(Beginning of DATA EXTRACT)

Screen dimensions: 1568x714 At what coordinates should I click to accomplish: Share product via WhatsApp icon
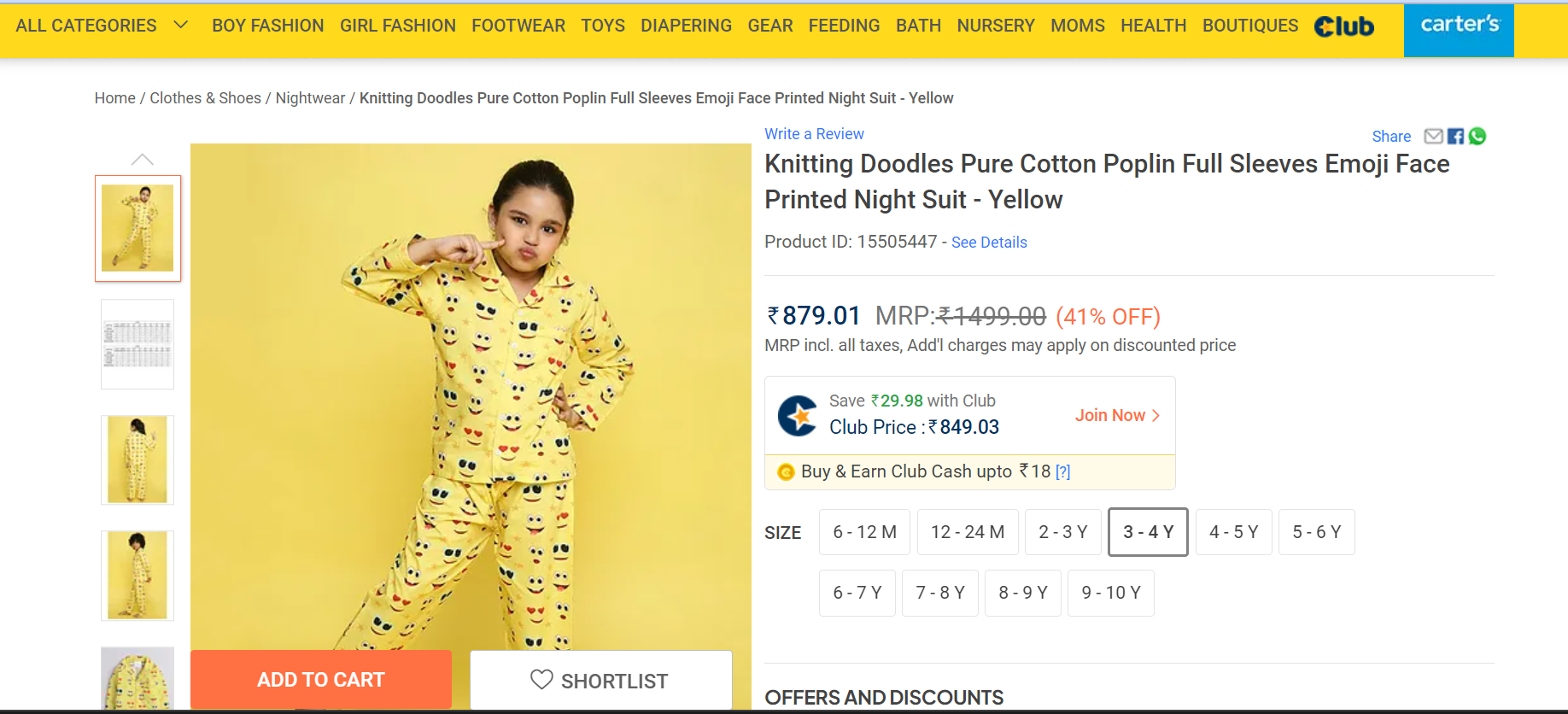[x=1477, y=137]
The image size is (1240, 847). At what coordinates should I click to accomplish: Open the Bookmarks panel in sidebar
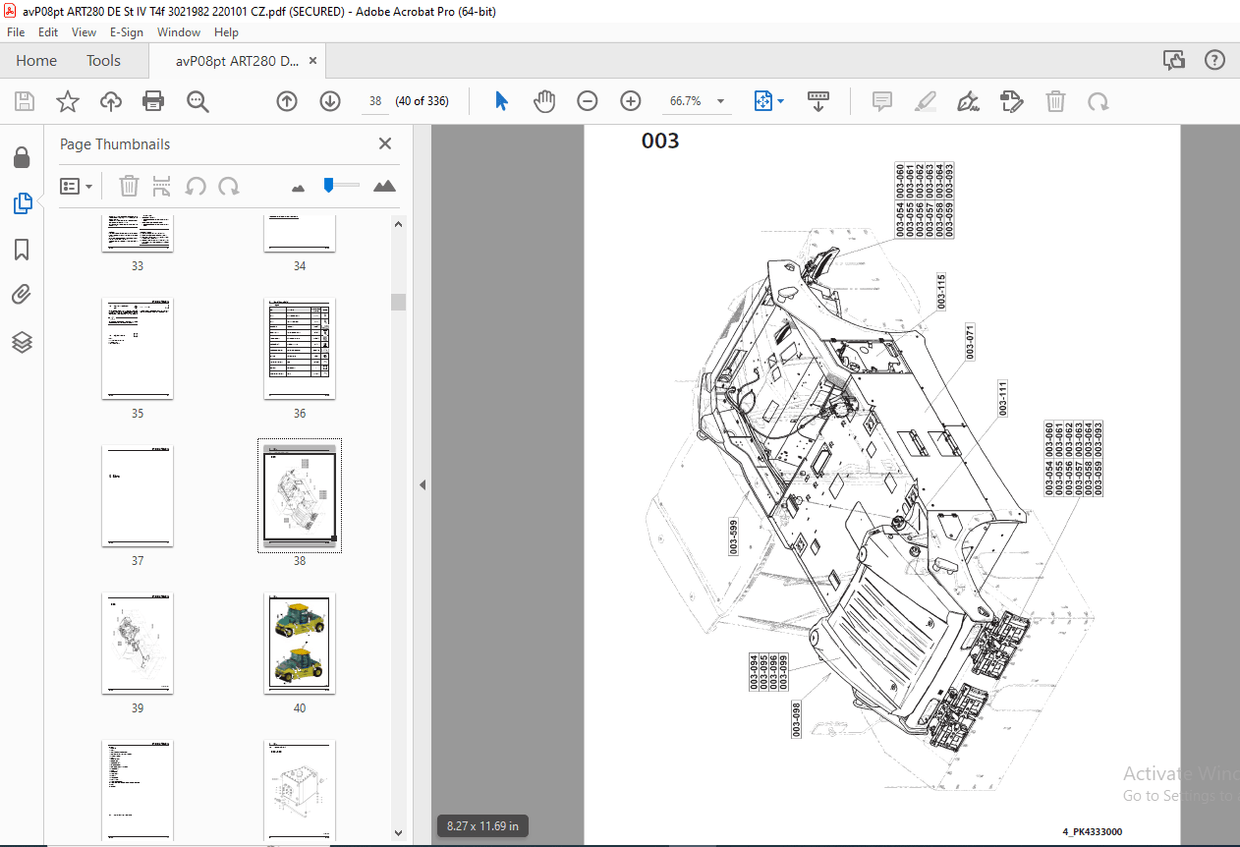click(x=22, y=249)
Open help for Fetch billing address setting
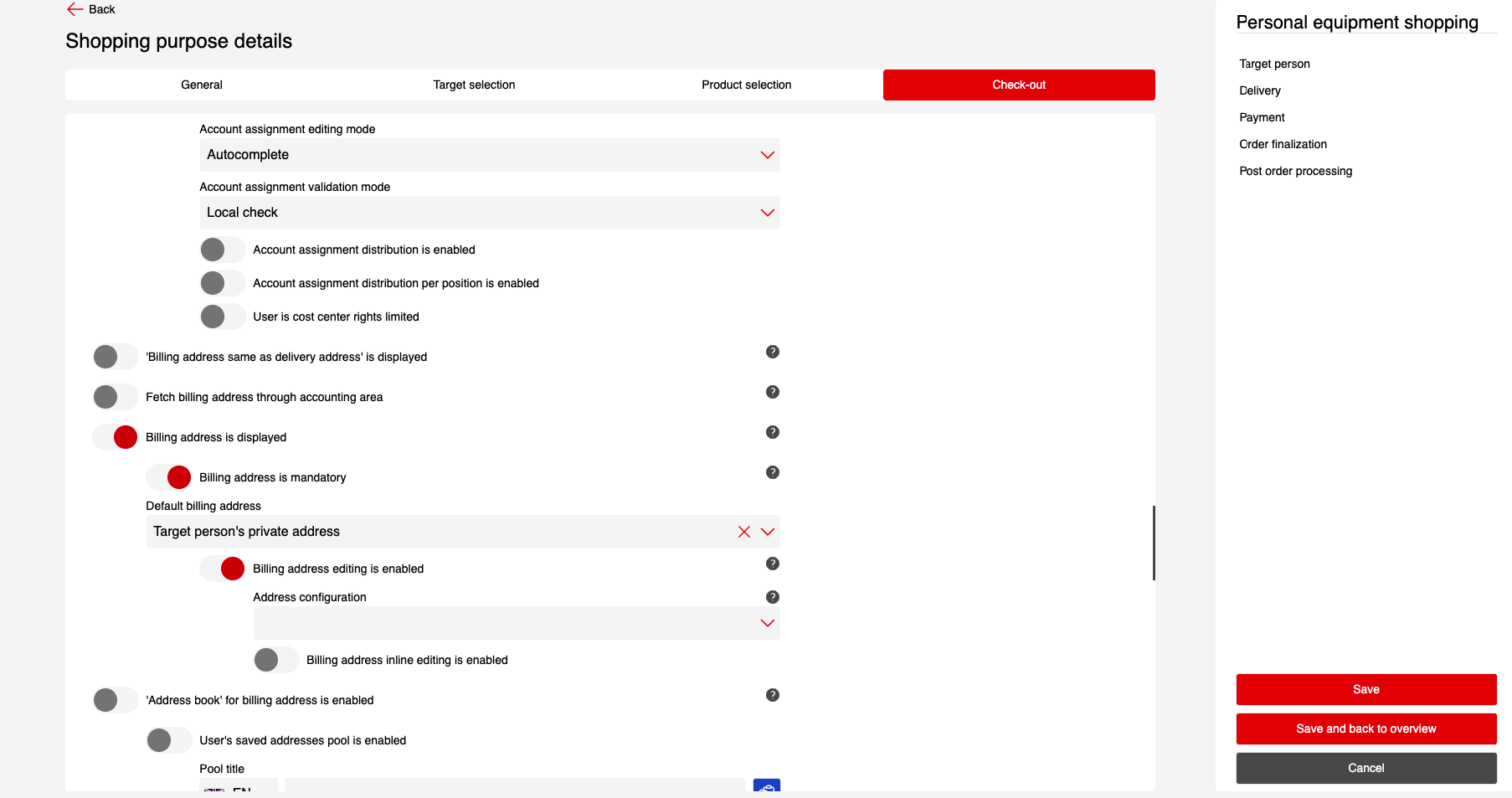Screen dimensions: 1512x798 (772, 392)
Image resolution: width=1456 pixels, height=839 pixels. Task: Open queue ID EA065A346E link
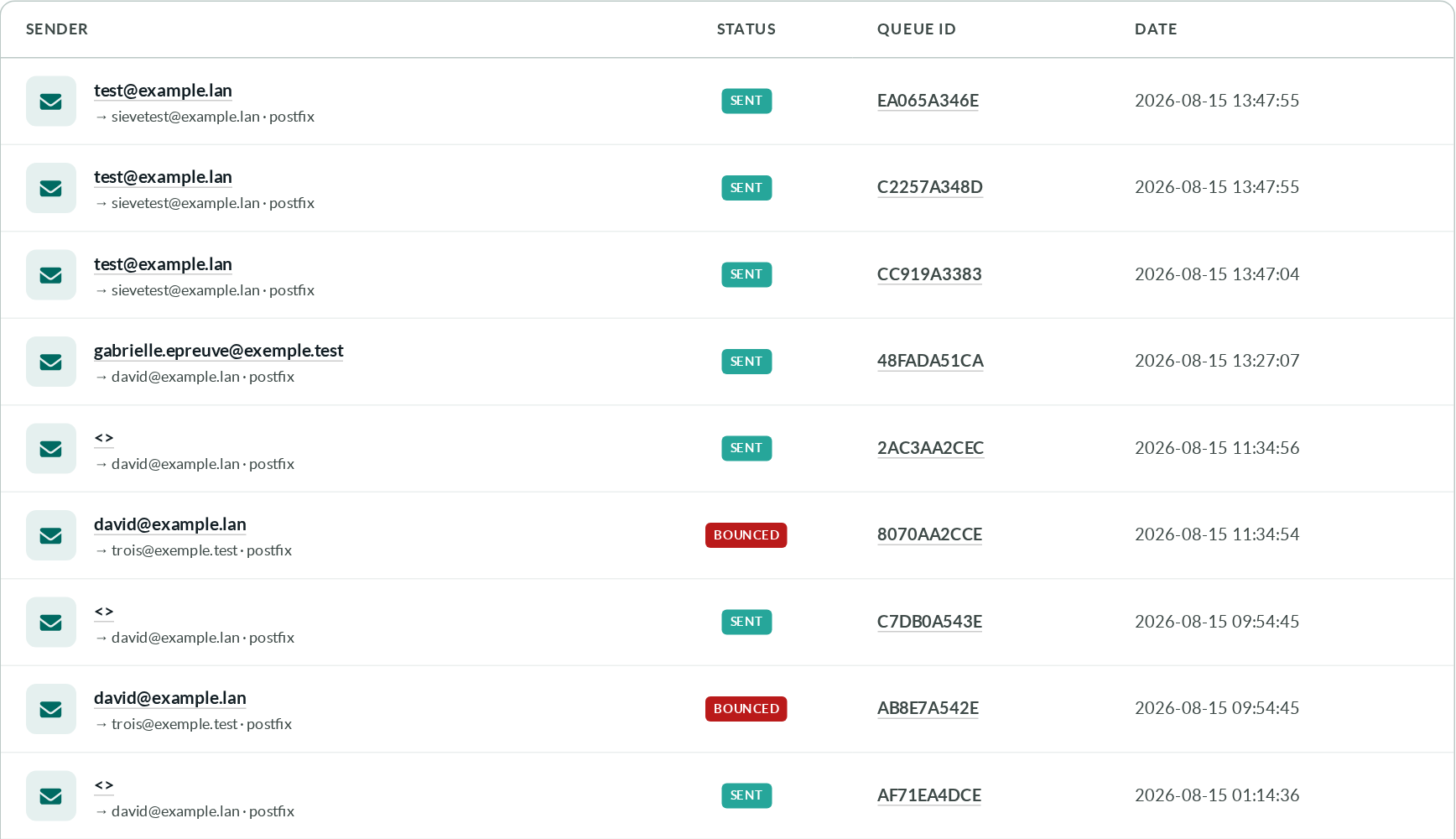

(End of DATA EXTRACT)

_WHAT IS NEEDED_:
Could the entries be output exactly as written, but without their images?

_ANSWER SPACE_:
Screen dimensions: 1568x714 At what coordinates should I click to accomplish: Share product via WhatsApp icon
[x=1477, y=137]
The image size is (1240, 847). At what coordinates should I click to accomplish: Open the Bookmarks panel in sidebar
click(x=22, y=249)
Open help for Fetch billing address setting
Screen dimensions: 1512x798 (772, 392)
Image resolution: width=1456 pixels, height=839 pixels. Task: Open queue ID EA065A346E link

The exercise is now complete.